The only problem is I'm pretty bad at drawing people ... and there is actually a person in the story, and eventually she has to appear in some form or other ... and no amount of torn rocks and water will pass for a person. I thought I might get away with only showing a hand or an arm, so I did a few drawings. They were ... passable ... but instead of helping the story I felt they were more of a distraction and a let-down.
So there I sat .. staring at my own hand in the position I wanted to draw it and wishing I could transfer it just as it was onto the page. Then I remembered I'd recently I read about a young artist, Sara Lando in Italy, who was crowd-sourcing the funding to have her Magpies book published. Her book was made by photographing herself (and other people, objects, etc), then printing out the photos, cutting everything out and placing them in 3D paper diaramas. She'd then re-photograph them and use the photographs as panels in a graphic novel. What I needed to do was simple ... photograph my hand, print out the photo and glue it into the book. Et voila ... !
The gist of the story is that a woman goes every day to the edge of the river and places a stone till she can build a bridge to the other side. Even as I wrote the story years ago it seemed to me that this was an allegory of sorts, that the bridge was more than a literal bridge ... it was a bridge between more than two physical places ... so I decided to represent the stones as torn text rather than just as ordinary stones.

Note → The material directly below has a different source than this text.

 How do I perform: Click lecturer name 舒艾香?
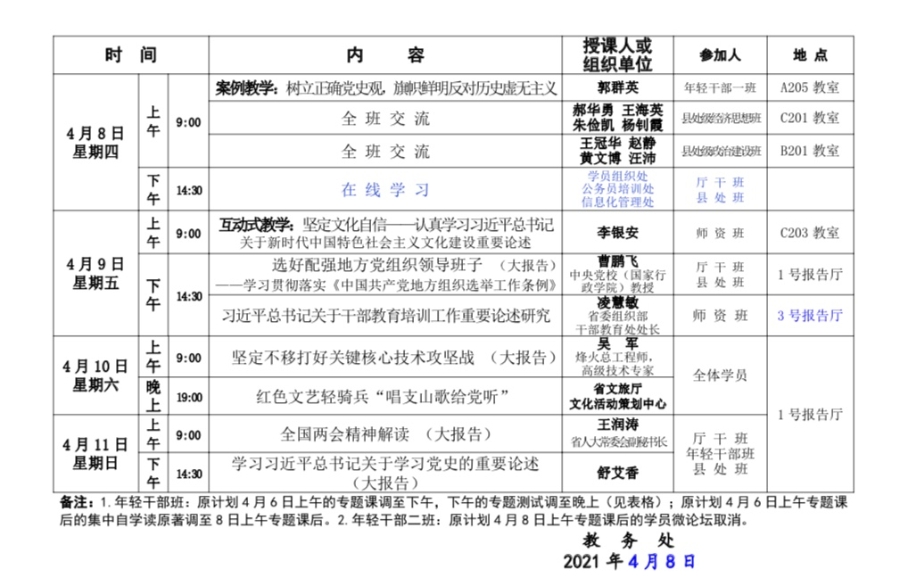click(x=617, y=472)
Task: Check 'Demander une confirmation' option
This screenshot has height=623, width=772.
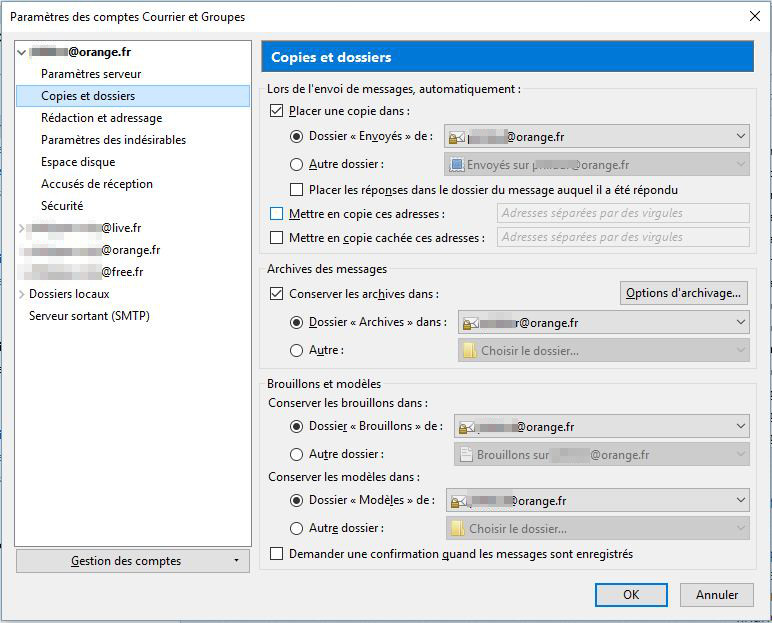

A few other tidbits ... the sleeve in the photo above is actually the wrong side of some black quilted satin I received in a fabric swap about 15 years ago. Another one of those beautiful little things I've hung onto thinking it might come in handy one day ... and again ~ voila! As usual I've made two copies of this journal ... one for myself and another to be permanently added to the digital library at the Sketchbook Project.
2 comments:
These images look even more surreal in minature! loved it that your sketchbook had a story.
Rose
Beautiful Penelope! I wish I could see this lovely book soon. I love the image of your hand.